Y= β0 + β1X1 +β2X2 +...+ βnXn + ε
where:
Y = Dependent variable (target)
X1, X2, ...,Xn = Independent variables (features, inputs)
β0 = Intercept
β1, β2,...,βn = Regression coefficients
ε = Error
It can assume that Yield strength depends on the alloy composition, heat treatment, and grain size. A simple linear regression model can be:
YS = b0 + b1(Carbon Content) + b2(Grain Size) + b3(Temperature)
Example Equation (Hypothetical Data):
YS = 250 + 150C − 20D + 0.5T
Where:
C = Carbon content (%)
D = Average grain diameter (µm)
T = Heat treatment temperature (°C)
Interpretation:
Adding 1% carbon increases yield strength by 150 MPa.

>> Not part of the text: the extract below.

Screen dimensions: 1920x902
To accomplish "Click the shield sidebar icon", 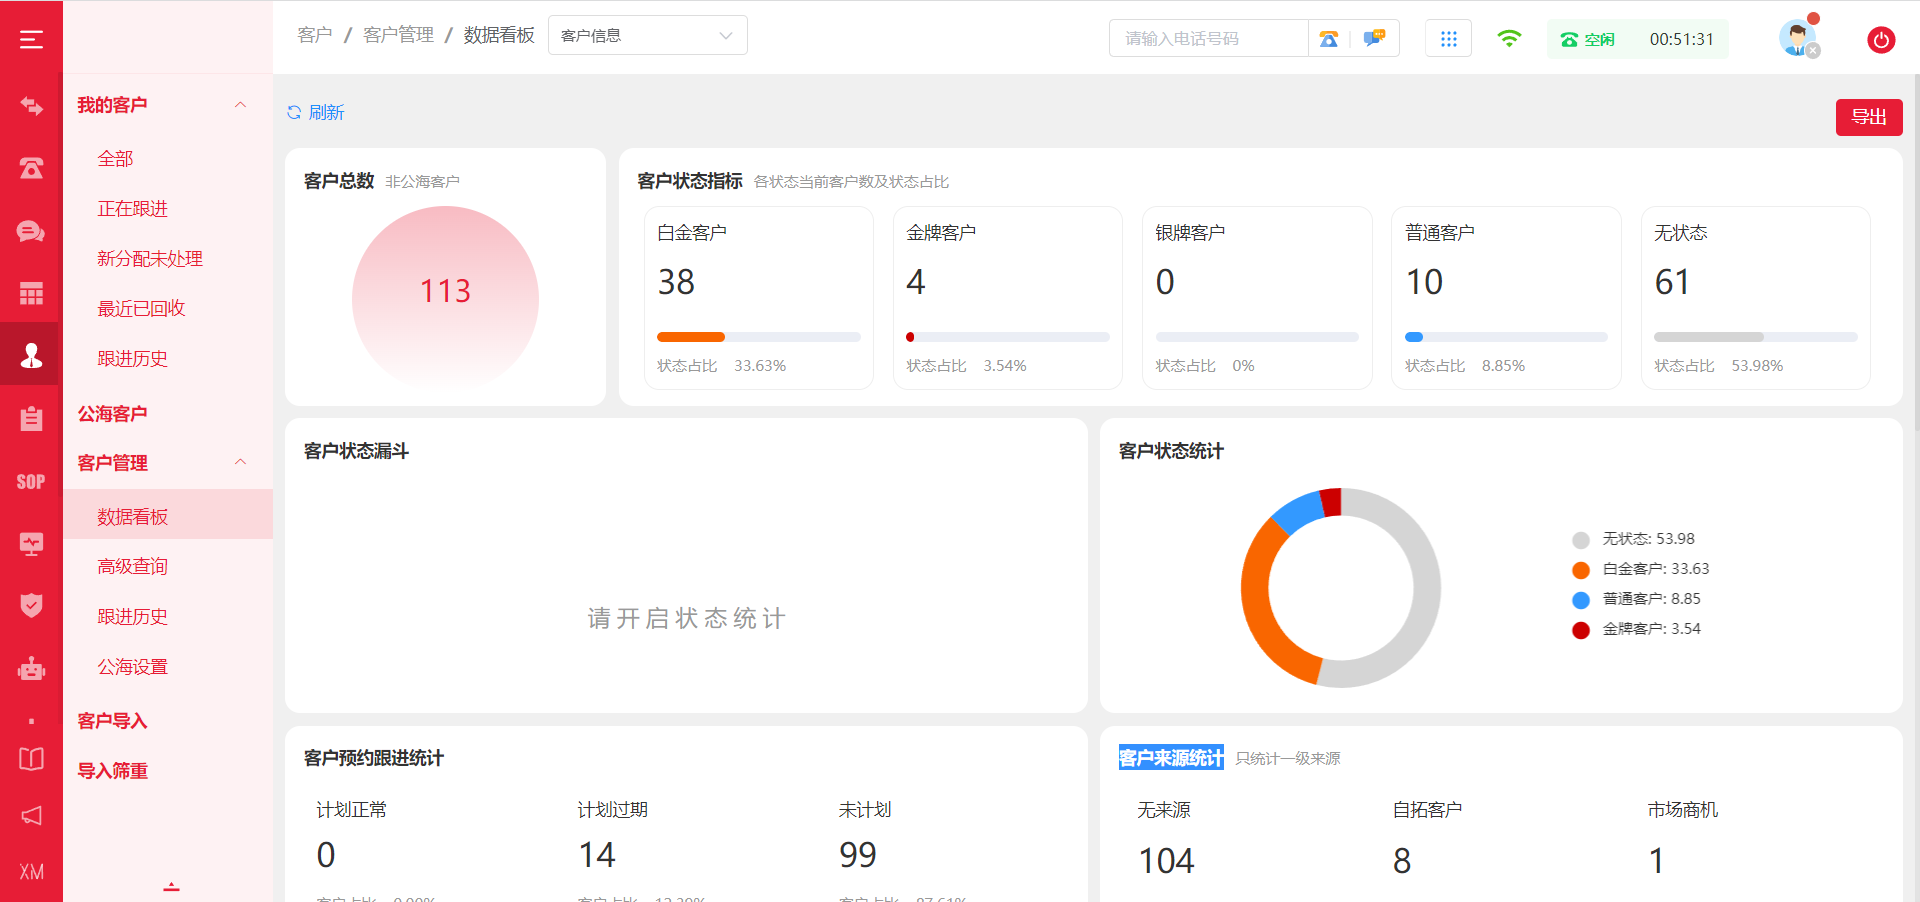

Increasing grain size by 1 µm reduces yield strength by 20 MPa (Hall-Petch effect).
Raising the heat treatment temperature by 1°C increases yield strength by 0.5 MPa.
% Sample Training Data
Carbon = [0.1; 0.2; 0.3; 0.4; 0.5]; % Carbon content (%)
GrainSize = [50; 40; 30; 20; 10]; % Grain size (µm)
Temperature = [600; 650; 700; 750; 800]; % Heat treatment temperature (°C)
YieldStrength = [250; 270; 290; 310; 330]; % Yield Strength (MPa)
% Independent variable matrix
X = [Carbon, GrainSize, Temperature]
% Train the linear model
mdl = fitlm(X, YieldStrength)
% New input data
newData = [0.35, 25, 720]; % Carbon, GrainSize, Temperature
% Predict Yield Strength
predicted_YS = predict(mdl, newData)
disp("Predicted Yield Strength: " + predicted_YS + " MPa")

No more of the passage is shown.